Gene-environment interactions in cortisol reactivity: Sex, genes, and adversity predict responses to psychosocial stress

Extreme variations in cortisol reactivity are associated with multiple psychological and physiological diseases. These variations may be explained by sex, by genetic vulnerabilities, and by exposure to either recent life stressors (severe life events or ongoing difficulties) or early life adversity (e.g., antipathy; neglect; or psychological, physical, or sexual abuse). To explore interactions among these variables, a subset of 20-22 years-old individuals (N = 373) recruited for an ongoing longitudinal cohort-sequential study of substance abuse risk factors were assessed. These individuals were interviewed about early childhood abuse and recent stressful life experiences. They were also genotyped for multiple polymorphisms within genes associated with attenuated or exaggerated cortisol reactivity (5-HTTLPR and rs25532 in SERT, rs4680 in COMT, rs5522 in MR gene NR3C2, rs110402 and rs1876831 in CRHR1, rs1799971 in OPRM1, and rs1800497 in ANKK1), participated in a laboratory social stress task, and provided salivary cortisol samples throughout the task.
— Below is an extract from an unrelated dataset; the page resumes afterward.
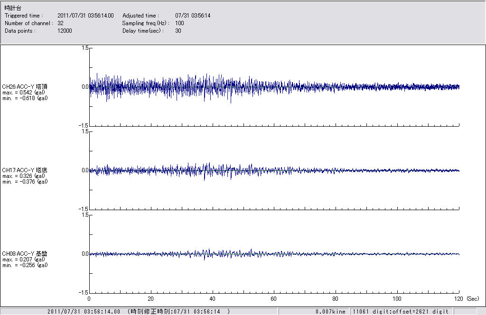The image size is (486, 315).
Task: Select the CH17:ACC-Y 塔底 channel label
Action: click(25, 170)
Results indicate that cortisol reactivity may be shaped by both early and recent life experiences and genetic vulnerabilities; most interactions between these variables differed depending on an individual's sex. Specifically, carriers of two copies of minor alleles of ANKK1, COMT, and CRHR1 displayed dysregulated cortisol that varied according to sex and early life experiences. Male minor allele carriers who experienced more severe physical abuse displayed attenuated reactivity, and males who were not severely abused displayed exaggerated responses. Female minor allele carriers displayed the opposite pattern - abused females displayed exaggerated reactivity. Carriers of major alleles did not show these patterns. Attenuated cortisol reactivity was also observed in all individuals who experienced sexual abuse or neglect, and elevated responses were observed in individuals carrying two copies of minor alleles in both SERT polymorphisms and OPRM1. Together, results inform a developmental model of cortisol dysregulation. Cortisol reactivity may present a useful endophenotype for future studies of physiological and psychological disease processes and treatment outcomes.